=== RECORDS TO USE ===
*** Begin section ***
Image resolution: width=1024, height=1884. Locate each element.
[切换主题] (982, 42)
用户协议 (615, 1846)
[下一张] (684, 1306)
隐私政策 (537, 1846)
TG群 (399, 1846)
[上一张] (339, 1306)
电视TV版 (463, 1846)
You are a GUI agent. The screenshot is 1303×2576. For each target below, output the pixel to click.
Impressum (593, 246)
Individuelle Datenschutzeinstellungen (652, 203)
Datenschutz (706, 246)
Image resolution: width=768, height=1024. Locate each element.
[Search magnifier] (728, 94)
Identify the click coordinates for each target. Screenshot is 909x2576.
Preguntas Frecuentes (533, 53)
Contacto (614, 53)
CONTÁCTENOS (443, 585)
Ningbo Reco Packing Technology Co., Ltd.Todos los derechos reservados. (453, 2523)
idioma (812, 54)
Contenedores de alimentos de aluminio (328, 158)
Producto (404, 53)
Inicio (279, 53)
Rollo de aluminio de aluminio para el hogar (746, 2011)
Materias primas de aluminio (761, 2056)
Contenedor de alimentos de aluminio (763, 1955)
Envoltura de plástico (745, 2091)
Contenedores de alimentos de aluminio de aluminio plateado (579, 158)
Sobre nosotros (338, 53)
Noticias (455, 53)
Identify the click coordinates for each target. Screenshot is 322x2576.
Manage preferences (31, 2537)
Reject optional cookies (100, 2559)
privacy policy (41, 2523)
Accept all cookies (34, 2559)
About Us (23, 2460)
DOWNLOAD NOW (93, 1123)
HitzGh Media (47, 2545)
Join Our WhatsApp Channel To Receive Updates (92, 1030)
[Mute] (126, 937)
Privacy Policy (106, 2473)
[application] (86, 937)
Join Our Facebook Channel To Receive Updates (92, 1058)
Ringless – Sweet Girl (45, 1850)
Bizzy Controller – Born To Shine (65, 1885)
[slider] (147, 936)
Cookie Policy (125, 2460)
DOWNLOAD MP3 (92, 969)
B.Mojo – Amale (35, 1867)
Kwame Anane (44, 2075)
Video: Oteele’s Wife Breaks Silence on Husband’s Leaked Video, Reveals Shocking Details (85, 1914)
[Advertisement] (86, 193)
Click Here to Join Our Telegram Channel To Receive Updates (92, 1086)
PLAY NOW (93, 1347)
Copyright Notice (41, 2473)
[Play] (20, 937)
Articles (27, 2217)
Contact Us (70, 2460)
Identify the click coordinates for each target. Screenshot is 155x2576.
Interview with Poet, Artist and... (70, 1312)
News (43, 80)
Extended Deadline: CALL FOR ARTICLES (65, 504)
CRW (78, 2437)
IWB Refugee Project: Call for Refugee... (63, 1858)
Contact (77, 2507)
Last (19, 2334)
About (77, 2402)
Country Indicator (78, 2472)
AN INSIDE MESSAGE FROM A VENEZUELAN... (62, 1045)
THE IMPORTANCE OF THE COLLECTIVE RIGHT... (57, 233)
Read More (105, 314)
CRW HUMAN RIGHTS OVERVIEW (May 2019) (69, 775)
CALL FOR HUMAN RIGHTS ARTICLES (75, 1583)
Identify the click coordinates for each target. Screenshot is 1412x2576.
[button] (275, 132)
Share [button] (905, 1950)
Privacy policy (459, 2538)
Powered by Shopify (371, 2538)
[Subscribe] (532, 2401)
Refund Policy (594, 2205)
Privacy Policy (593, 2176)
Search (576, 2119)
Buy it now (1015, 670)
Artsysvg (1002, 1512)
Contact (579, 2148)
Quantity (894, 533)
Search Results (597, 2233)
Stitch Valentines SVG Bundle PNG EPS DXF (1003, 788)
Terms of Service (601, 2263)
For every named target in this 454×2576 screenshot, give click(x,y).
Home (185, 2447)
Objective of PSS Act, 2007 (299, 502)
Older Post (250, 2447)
*** End section ***
=== WORK ITEM ===
Above are the lines; repeat exactly the ones from the line containing "隐私政策 (537, 1846)" down to the line containing "Sobre nosotros (338, 53)", both inclusive.

=== ANSWER BOX ===
隐私政策 (537, 1846)
TG群 (399, 1846)
[上一张] (339, 1306)
电视TV版 (463, 1846)
You are a GUI agent. The screenshot is 1303×2576. For each target below, output the pixel to click.
Impressum (593, 246)
Individuelle Datenschutzeinstellungen (652, 203)
Datenschutz (706, 246)
Image resolution: width=768, height=1024. Locate each element.
[Search magnifier] (728, 94)
Identify the click coordinates for each target. Screenshot is 909x2576.
Preguntas Frecuentes (533, 53)
Contacto (614, 53)
CONTÁCTENOS (443, 585)
Ningbo Reco Packing Technology Co., Ltd.Todos los derechos reservados. (453, 2523)
idioma (812, 54)
Contenedores de alimentos de aluminio (328, 158)
Producto (404, 53)
Inicio (279, 53)
Rollo de aluminio de aluminio para el hogar (746, 2011)
Materias primas de aluminio (761, 2056)
Contenedor de alimentos de aluminio (763, 1955)
Envoltura de plástico (745, 2091)
Contenedores de alimentos de aluminio de aluminio plateado (579, 158)
Sobre nosotros (338, 53)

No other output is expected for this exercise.